His face continued to hold the blank look which he’d adopted since his return to the farm after visiting the house in Wayman Street on the afternoon after Joe had died two days before. He had hardly opened his mouth since then either, except to give the necessary orders to the men concerning their work. With Daniel still laid low and recovering from the beating he’d sustained, Jake was rising long before it was light and going to bed after midnight, but nothing Seamus or Hannah said could persuade him to rest more or eat properly.
‘Do you understand what I’ve just said, Jake?’ Dr Stefford stared at the man in front of him who seemed to have aged ten years since Joe’s death. ‘He was ill, very ill, but no one knew it. He could have gone anytime.’
‘Or he could have lived on as before.’ And as the doctor went to speak, Jake said, ‘Don’t get me wrong, doctor, I know what you’re trying to say and I’m grateful. But the fact remains he worked down the mine for years and he was all right.’
‘I understand from your mother that Joe was involved in a fracas with the police during one of the marches and had some fingers broken. All that kind of thing would not have helped. You have to get it into your head, Jake, that anything, anything could have finished him off.’
‘Dr Stefford’s right, Jake.’ Hannah had been kneading dough at the cooking table in a corner of the room while the two men talked. Now she turned, her voice soft as she said, ‘You’ve taken this solely on your shoulders and it’s not right. You’re tearing yourself apart.’
He didn’t argue with her. There was silence in the kitchen for a moment and then, his voice low, he said, ‘You have to be alive to tear yourself apart.’
She stared straight into the face that she no longer thought of as damaged but simply attractive and answered quietly, ‘Joe wouldn’t have wanted this, for you to feel like this. I know for a fact that the last months were the happiest of his life because he told me so. Not once but many times. He felt reborn, that’s what he used to say. Like a bird let out of its cage and free to fly, to be what it had been born for. And I know something else too. If Joe had had to choose between the life he had before he came here and going on another five, ten, even twenty years, or these last months, he’d have taken his time at the farm and thanked you for it.’
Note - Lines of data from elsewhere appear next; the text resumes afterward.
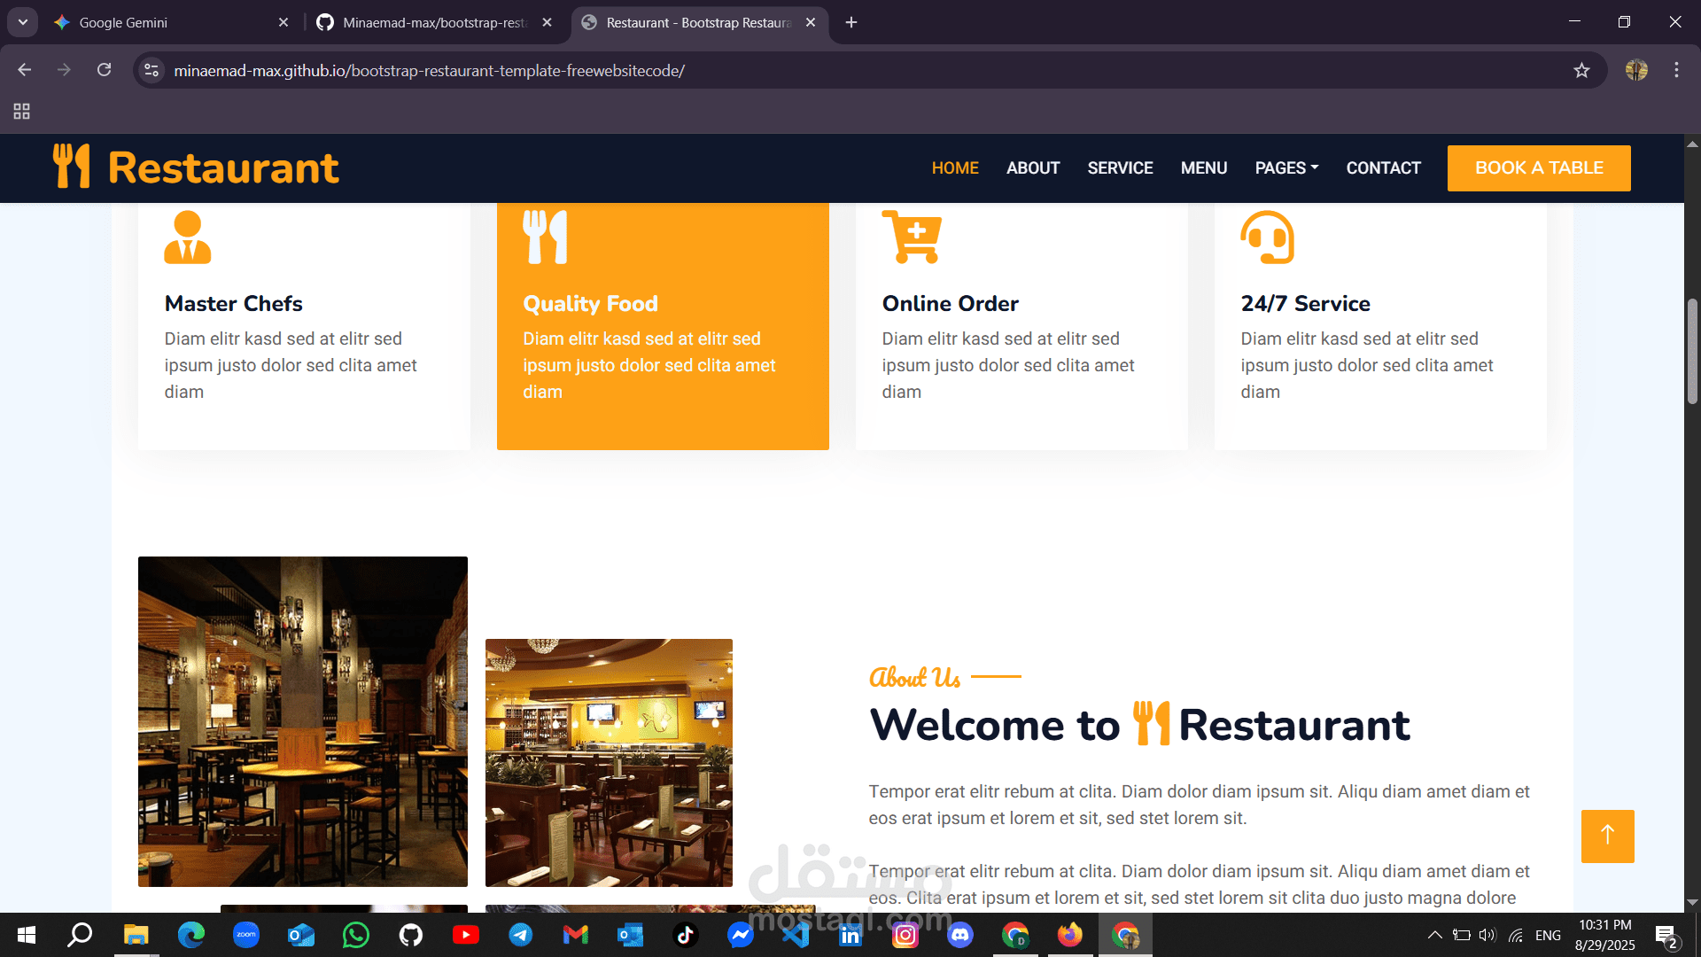Show hidden system tray icons chevron
The width and height of the screenshot is (1701, 957).
(x=1434, y=935)
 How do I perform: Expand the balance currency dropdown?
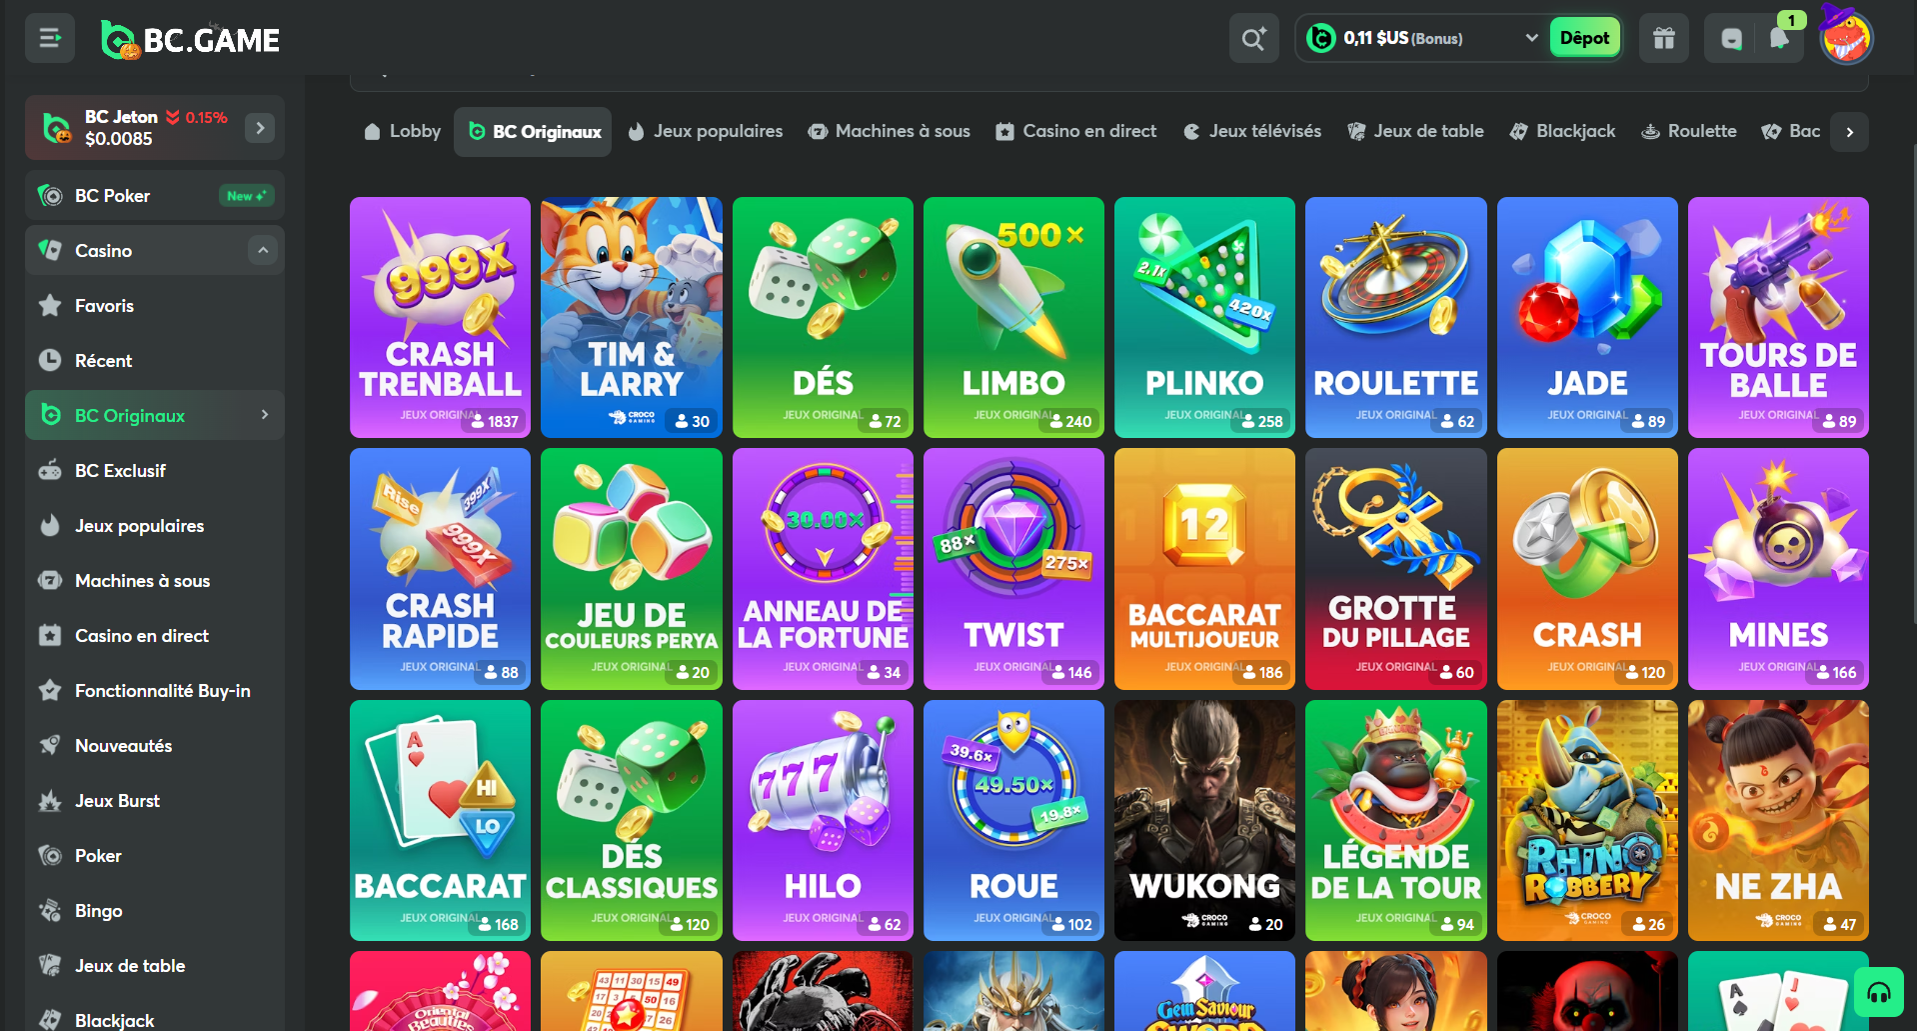click(x=1530, y=38)
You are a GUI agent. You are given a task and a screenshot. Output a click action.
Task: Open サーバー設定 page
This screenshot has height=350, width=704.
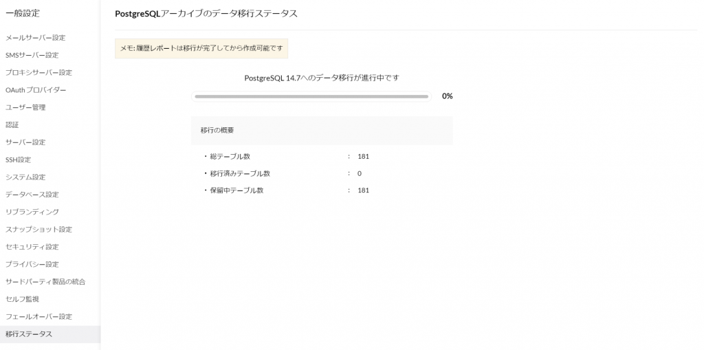[x=25, y=142]
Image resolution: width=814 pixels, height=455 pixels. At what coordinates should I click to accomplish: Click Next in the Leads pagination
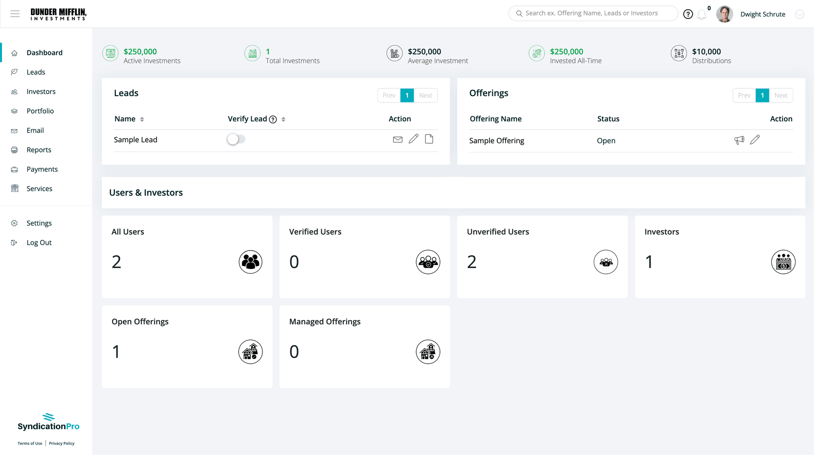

This time the silence stretched further. It was Dr Stefford who broke it. He and Jake were sitting at the kitchen table with a glass of Hannah’s homemade lemonade in front of them and he took a sip before saying, ‘Remember that blackbird you and Seamus had in here some three or four years back?’ Turning to Hannah, he said, ‘A hawk had tried to take it, damaged its wing, and Jake found it out on the bridle path. It would have been easy to hit it over the head but Jake brought it in and they put it in an old cage Seamus’s wife had used for her budgerigars. Took a while, but the wing healed and in the meantime that old blackbird grew fat on a diet of worms and what have you. I remember it used to sing like a canary.You remember that, Jake? And then I came one time and it had gone. You recall what you said to me on that occasion, Jake?’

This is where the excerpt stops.